Skip to content

muon

muon

scale_by_muon(momentum: float = 0.95, ns_steps: int = 5, beta2: float = 0.95) -> base.GradientTransformation

Core Muon gradient transformation.

Applies three sequential operations to each update
  1. Nesterov momentum (EMA of gradients with look-ahead blend)
  2. Polar Express orthogonalization for 2-D+ parameters
  3. NorMuon per-row/col adaptive variance reduction

Parameters with fewer than 2 dimensions receive only the momentum step.

Parameters:

Name Type Description Default
momentum float

EMA coefficient for the first-moment buffer.

0.95
ns_steps int

Number of Polar Express iterations (1–5; 5 recommended).

5
beta2 float

EMA coefficient for the factored second-moment buffer.

0.95

Returns:

Name Type Description
An GradientTransformation

class:optax.GradientTransformation.

muon(lr: optax._src.base.Schedule | float, cfg: MuonConfig, param_labels: Callable[[Any], Any] | None = None) -> optax.GradientTransformation

Muon + AdamW mixed optimizer, mirroring the :func:adamw API.

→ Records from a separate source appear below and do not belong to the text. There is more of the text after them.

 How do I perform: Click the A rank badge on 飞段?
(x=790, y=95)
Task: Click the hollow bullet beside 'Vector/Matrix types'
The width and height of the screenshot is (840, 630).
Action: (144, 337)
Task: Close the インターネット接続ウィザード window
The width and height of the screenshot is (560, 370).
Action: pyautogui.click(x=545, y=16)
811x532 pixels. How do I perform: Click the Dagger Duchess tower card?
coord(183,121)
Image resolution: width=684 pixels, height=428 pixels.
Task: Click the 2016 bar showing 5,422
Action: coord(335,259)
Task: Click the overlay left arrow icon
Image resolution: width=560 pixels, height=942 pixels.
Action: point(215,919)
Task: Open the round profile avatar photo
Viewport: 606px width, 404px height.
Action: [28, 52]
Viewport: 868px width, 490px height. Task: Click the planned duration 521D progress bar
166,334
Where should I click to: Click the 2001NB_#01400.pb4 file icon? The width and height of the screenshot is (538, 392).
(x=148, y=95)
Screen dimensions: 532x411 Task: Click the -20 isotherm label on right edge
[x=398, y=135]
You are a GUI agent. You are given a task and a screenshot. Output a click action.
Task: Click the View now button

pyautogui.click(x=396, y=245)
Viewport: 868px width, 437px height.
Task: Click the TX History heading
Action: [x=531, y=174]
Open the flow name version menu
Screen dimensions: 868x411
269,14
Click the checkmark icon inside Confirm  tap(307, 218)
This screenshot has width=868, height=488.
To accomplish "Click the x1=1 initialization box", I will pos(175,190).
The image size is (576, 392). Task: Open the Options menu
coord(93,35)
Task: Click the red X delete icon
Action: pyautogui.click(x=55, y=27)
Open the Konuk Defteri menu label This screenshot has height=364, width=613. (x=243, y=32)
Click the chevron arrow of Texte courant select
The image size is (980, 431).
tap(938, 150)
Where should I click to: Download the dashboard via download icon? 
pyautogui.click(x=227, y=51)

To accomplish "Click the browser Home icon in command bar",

Applies the Muon update (momentum → Polar-Express orthogonalization → NorMuon variance reduction) to matrix-shaped parameters, and standard AdamW to embedding, unembedding, and scalar parameters. Each group is scaled by its own LR multiplier relative to the base schedule.

Parameters:

Name Type Description Default
lr Schedule | float

Base LR schedule (step → float) or constant float. Matrix params receive lr * cfg.matrix_lr_multiplier.

required
cfg MuonConfig

:class:MuonConfig with all hyperparameters.

required
param_labels Callable[[Any], Any] | None

Optional callable params → labels_pytree. If None, :func:_label_params is used (path-keyword heuristic). Pass a custom callable for architectures with non-standard naming.

None

Returns:

Name Type Description
An GradientTransformation

class:optax.GradientTransformation.